##### Records shown
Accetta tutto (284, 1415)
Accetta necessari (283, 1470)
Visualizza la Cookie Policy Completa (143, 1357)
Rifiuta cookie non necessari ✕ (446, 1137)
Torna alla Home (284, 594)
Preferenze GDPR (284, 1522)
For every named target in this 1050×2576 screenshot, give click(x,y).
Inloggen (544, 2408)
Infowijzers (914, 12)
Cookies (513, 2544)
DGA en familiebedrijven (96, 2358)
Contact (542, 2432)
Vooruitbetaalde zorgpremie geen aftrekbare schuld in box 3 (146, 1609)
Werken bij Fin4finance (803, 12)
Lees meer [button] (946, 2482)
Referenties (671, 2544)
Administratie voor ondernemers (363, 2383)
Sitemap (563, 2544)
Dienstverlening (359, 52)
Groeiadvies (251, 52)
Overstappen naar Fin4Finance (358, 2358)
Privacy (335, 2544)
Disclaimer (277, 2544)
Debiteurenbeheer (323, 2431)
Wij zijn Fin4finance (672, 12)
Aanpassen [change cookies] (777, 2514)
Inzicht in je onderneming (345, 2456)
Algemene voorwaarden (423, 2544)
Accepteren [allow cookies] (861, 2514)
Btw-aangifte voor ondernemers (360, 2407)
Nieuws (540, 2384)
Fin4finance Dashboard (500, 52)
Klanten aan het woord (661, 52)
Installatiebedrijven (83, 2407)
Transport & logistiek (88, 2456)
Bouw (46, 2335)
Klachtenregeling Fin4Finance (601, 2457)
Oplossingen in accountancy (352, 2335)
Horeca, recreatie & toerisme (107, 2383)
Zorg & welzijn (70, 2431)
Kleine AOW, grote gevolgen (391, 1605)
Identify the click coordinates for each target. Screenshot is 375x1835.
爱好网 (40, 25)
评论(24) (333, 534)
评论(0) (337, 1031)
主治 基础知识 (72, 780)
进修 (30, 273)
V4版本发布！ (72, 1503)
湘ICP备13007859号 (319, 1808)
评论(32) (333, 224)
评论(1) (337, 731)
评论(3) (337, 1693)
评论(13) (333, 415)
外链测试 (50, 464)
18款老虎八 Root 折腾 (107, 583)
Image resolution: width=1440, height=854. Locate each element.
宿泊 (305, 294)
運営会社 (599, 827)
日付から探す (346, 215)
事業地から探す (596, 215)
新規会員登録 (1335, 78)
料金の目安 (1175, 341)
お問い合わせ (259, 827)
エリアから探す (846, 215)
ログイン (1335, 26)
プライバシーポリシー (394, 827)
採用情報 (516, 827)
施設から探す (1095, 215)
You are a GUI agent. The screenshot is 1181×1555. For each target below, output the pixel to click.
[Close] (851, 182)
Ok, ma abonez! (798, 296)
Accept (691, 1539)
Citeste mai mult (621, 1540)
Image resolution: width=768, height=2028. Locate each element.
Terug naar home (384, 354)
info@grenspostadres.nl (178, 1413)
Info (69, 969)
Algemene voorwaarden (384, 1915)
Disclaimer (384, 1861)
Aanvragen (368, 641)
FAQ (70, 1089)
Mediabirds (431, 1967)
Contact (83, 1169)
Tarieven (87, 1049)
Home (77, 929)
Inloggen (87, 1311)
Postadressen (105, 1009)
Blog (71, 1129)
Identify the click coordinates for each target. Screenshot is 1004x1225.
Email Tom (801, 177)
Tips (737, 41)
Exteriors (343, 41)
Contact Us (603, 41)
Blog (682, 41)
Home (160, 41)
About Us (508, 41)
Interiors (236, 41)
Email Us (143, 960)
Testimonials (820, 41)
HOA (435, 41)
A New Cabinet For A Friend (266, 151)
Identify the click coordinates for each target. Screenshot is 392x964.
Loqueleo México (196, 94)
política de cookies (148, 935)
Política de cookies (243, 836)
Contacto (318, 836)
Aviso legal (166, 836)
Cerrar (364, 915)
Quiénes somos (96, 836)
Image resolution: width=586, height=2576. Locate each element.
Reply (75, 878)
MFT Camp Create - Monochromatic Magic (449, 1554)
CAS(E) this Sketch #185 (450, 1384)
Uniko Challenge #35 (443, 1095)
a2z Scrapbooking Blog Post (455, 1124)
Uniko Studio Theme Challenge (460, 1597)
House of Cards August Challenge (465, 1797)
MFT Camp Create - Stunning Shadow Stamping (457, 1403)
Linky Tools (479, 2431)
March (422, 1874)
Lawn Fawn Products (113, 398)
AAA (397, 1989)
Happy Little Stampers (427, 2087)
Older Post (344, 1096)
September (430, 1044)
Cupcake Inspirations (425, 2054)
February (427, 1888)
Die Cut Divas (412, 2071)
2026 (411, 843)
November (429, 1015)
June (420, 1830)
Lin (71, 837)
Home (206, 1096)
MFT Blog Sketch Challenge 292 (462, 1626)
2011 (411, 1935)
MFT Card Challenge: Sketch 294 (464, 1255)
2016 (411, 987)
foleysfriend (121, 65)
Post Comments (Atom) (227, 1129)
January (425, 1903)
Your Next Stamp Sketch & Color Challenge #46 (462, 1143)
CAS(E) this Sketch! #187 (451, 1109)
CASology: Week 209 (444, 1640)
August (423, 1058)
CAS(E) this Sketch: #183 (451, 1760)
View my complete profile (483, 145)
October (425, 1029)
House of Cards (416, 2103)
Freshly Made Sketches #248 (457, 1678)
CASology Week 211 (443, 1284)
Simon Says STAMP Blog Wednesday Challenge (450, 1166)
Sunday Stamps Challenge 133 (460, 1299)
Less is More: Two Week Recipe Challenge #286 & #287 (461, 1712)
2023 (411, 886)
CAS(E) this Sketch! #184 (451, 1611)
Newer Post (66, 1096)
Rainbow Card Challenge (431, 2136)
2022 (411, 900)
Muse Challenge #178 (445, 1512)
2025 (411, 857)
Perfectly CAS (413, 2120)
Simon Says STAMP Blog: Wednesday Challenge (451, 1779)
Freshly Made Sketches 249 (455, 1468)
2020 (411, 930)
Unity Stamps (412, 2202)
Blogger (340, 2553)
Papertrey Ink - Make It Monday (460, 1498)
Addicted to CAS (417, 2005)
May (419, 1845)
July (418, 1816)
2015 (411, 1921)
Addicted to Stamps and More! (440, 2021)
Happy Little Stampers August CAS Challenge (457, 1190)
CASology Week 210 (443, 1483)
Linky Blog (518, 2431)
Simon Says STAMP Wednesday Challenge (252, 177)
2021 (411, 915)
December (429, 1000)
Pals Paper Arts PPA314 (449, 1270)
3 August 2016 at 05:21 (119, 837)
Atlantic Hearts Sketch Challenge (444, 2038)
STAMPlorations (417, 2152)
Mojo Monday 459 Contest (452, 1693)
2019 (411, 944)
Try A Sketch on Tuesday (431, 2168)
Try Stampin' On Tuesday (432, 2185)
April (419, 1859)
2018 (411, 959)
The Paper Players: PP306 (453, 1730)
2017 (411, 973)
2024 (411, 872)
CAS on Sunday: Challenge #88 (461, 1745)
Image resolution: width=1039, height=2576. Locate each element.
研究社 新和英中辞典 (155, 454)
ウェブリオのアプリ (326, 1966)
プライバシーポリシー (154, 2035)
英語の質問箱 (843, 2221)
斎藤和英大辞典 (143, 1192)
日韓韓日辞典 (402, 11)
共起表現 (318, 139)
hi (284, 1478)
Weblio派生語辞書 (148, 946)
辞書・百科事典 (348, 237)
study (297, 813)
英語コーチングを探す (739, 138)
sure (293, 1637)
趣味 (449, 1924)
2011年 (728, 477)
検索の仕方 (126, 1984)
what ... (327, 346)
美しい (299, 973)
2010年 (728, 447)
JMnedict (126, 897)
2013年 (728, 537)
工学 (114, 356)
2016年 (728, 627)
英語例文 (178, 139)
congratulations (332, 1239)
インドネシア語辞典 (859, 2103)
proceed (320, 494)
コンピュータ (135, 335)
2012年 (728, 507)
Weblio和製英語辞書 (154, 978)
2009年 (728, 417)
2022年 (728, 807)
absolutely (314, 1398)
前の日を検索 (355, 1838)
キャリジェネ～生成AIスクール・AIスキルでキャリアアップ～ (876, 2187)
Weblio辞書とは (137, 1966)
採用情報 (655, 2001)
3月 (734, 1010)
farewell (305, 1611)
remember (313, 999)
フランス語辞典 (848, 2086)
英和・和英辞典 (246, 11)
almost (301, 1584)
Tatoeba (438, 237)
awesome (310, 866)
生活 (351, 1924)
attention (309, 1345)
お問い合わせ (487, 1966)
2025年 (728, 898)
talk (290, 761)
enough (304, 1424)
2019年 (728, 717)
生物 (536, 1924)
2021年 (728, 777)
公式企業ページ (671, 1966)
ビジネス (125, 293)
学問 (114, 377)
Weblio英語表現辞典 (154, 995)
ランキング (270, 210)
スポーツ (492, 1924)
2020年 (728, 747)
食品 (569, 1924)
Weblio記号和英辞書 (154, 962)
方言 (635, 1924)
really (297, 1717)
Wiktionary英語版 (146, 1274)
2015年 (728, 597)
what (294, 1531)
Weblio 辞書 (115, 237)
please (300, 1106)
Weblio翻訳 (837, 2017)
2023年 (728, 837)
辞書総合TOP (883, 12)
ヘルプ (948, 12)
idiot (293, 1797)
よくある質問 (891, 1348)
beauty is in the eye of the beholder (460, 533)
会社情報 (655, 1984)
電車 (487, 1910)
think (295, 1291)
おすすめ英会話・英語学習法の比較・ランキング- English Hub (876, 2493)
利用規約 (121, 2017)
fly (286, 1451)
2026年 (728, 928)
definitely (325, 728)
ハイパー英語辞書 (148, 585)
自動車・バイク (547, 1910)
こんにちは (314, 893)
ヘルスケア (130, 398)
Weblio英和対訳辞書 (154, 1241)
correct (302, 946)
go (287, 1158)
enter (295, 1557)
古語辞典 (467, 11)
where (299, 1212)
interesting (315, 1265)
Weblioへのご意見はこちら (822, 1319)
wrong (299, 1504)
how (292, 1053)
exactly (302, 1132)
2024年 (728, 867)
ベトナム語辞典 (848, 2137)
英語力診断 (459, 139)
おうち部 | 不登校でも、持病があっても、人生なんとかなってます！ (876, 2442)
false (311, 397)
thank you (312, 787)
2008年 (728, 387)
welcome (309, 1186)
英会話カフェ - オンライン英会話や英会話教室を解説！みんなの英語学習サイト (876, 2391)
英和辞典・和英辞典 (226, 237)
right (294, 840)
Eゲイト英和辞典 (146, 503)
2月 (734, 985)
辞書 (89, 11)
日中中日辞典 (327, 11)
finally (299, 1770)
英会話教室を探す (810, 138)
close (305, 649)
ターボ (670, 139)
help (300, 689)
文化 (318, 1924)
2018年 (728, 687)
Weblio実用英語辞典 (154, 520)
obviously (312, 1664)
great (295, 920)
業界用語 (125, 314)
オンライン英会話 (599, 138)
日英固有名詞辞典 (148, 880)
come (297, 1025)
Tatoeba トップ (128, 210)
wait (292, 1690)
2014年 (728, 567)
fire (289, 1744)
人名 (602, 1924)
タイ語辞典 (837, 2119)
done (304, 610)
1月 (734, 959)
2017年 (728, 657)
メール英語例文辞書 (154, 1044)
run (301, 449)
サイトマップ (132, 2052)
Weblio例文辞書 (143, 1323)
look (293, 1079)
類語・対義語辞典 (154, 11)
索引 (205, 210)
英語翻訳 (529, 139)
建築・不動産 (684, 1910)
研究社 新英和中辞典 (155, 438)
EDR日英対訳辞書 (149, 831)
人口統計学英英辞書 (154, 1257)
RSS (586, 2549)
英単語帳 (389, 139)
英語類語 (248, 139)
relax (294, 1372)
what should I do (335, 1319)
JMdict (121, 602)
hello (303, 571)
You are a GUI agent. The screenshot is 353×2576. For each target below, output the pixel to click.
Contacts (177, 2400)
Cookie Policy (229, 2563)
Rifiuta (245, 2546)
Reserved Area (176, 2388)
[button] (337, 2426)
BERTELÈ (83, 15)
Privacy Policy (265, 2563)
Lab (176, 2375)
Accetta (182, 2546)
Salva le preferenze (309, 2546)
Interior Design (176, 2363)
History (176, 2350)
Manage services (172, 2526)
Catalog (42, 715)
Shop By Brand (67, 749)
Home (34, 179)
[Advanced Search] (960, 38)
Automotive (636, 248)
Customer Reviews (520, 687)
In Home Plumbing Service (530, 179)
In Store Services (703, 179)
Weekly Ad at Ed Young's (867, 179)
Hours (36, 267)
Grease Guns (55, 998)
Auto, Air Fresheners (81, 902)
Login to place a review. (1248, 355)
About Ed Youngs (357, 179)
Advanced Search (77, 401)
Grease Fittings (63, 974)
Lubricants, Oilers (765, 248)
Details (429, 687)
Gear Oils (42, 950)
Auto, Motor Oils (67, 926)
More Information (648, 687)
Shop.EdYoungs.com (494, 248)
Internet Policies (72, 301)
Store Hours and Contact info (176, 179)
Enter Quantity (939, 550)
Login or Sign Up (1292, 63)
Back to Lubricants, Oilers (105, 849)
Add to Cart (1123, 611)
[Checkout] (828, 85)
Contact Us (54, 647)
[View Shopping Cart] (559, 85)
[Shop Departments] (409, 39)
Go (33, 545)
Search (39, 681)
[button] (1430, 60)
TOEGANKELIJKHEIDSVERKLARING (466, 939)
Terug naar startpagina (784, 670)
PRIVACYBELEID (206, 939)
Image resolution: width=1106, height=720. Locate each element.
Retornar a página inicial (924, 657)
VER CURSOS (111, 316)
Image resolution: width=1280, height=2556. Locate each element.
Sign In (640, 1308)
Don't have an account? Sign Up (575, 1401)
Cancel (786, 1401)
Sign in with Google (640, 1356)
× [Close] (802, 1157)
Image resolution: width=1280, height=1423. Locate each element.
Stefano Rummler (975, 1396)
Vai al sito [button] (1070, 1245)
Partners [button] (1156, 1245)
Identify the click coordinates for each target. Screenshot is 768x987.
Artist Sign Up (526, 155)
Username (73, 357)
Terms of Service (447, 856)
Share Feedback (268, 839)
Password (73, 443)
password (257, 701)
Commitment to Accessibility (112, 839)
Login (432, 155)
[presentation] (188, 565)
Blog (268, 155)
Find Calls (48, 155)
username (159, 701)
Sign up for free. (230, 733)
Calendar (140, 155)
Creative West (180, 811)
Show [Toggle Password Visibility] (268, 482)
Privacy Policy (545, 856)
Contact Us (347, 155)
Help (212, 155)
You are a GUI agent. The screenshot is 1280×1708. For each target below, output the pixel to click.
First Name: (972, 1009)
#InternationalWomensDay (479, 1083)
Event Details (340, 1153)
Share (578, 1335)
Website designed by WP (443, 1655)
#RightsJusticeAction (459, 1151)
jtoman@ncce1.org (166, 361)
##########
_Exercise requirements_
Reproduce verbatim the lines of the listing starting at the line that contains "Disclaimer (384, 1861)" and ending at the line that contains "Política de cookies (243, 836)", with both of those lines included.

_Response to this exercise_
Disclaimer (384, 1861)
Aanvragen (368, 641)
FAQ (70, 1089)
Mediabirds (431, 1967)
Contact (83, 1169)
Tarieven (87, 1049)
Home (77, 929)
Inloggen (87, 1311)
Postadressen (105, 1009)
Blog (71, 1129)
Identify the click coordinates for each target. Screenshot is 1004x1225.
Email Tom (801, 177)
Tips (737, 41)
Exteriors (343, 41)
Contact Us (603, 41)
Blog (682, 41)
Home (160, 41)
About Us (508, 41)
Interiors (236, 41)
Email Us (143, 960)
Testimonials (820, 41)
HOA (435, 41)
A New Cabinet For A Friend (266, 151)
Identify the click coordinates for each target. Screenshot is 392x964.
Loqueleo México (196, 94)
política de cookies (148, 935)
Política de cookies (243, 836)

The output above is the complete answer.